I have been trying to figure out how much I can make at a part time job.. If anyone could help me figure it out that would be amazing. Thanks

 

[triples15]

I have been trying to figure out how much I can make at a part time job.. If anyone could help me figure it out that would be amazing. Thanks

Hi Kat,

If you are on SSDI you can earn up to the amount that the Social Security Administration considers you to be performing "substantial gainful activity" or SGA. For 2015 you can earn up to $1090.00/month before they consider is SGA. In 2016 that amount will be $1,130.00/month.

If you are on SSI it becomes more complex, and I'm not very knowledgeable at all in that dept. I did find this for you on SSA's website regarding how your earnings would affect your SSI payments.

https://www.ssa.gov/pubs/EN-05-10095.pdf

The info regarding SSI and earnings is on page 17 and 18.

Best of luck to you!

Autumn

 

[Oboe]

If I remember correctly, the formula for benefit reduction with SSI is they ignore the first $20 of a given month, then subtract 65 from your total earnings, then divide what's left by 2 then subtract that from your monthly SSI. I think I did the math once on making $200/month on some small-time internet gig, and it was like (200-85)/2 and came out to 57 and change for benefit reduction per month. I'm not sure if their figure for total earned income was before or after taxes, though. Also they calculate it over a 9 month period, if I remember. So you have 9 months before they start taking away.

I could be wrong. Like I said, I wanted to make some extra cash a while back and did the math and after that and taxes and food stamp reduction it felt like I was hardly keeping anything for my effort.

 

[ladybird]

I really recommend first getting a job where you have private disability insurance and qualifying for those benefits before filing for SSDI. The average SSDI check ispossible as $1000 a month and so if you are not married or don't have family to support you it will be tough. Your lung function is still pretty good so you should be able to work for another year. Even if you have to find a PT job like Starbucks that offers private DI benefits.
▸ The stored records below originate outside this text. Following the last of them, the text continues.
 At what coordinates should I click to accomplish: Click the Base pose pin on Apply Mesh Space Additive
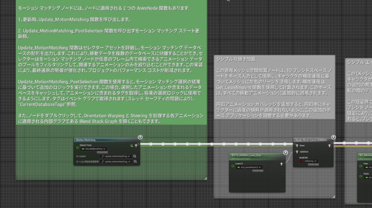[297, 145]
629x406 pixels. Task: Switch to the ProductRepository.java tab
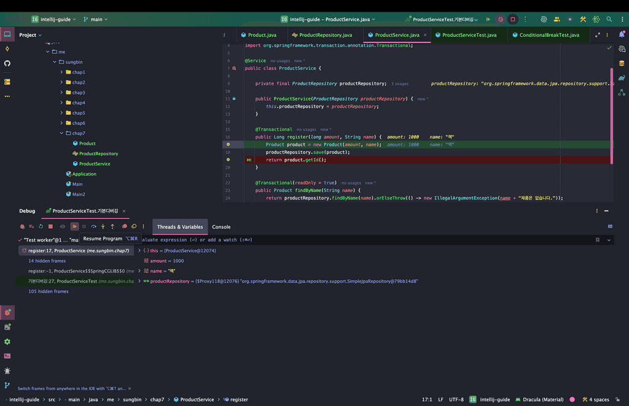[x=325, y=35]
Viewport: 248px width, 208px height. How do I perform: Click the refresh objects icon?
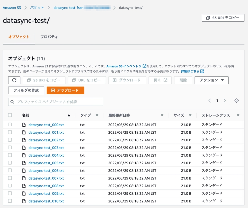pyautogui.click(x=14, y=80)
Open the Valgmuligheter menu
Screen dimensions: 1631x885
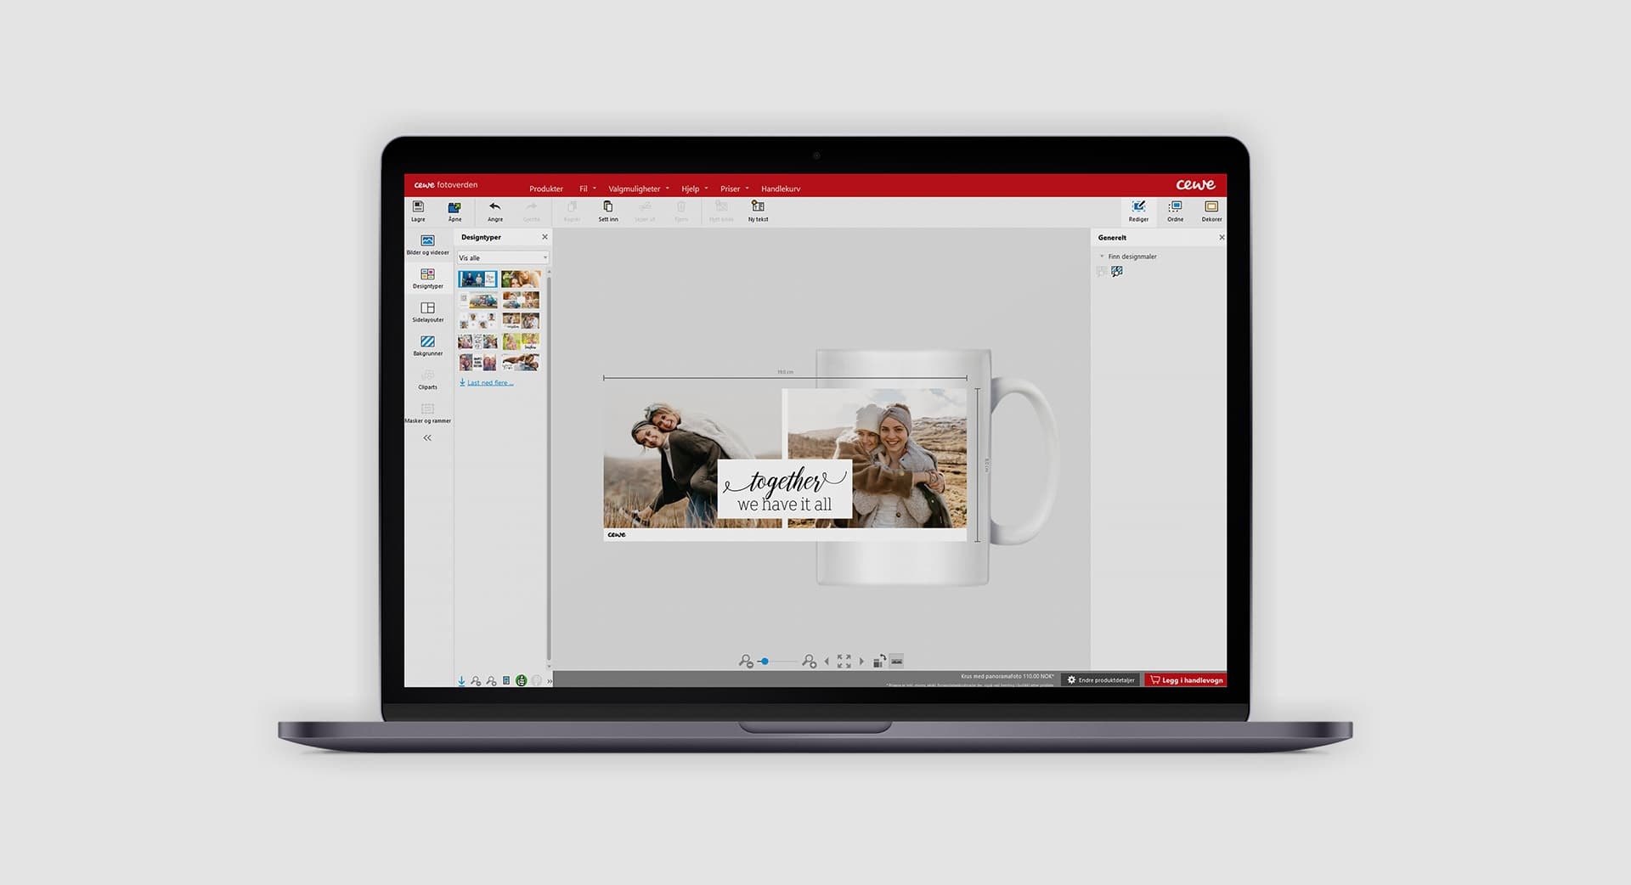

You can then receive both SSDI and your private DI benefits when you file for disability under each program. Private DI benefits replace about 60% of your salary. Also first check online at SSA.gov what your estimated SSDI check would be. Consider that you may need to buy Obamacare for the first year or so as there is a waiting period to qualify for Medicare. Also, Medicare does not pay for some items. I would check with Beth Sufian at the CF Legal Hotline and review her columns in the back issues of CF Roundtable to get a better sense of the rules. Be careful. Also don't assume you can make the $1090 hat you theoretically can on SSDI without potentially being audited by SSA. See Beth's column on this a couple quarters ago. Plan as best you can and talk to as many people as possible as policy constantly changes.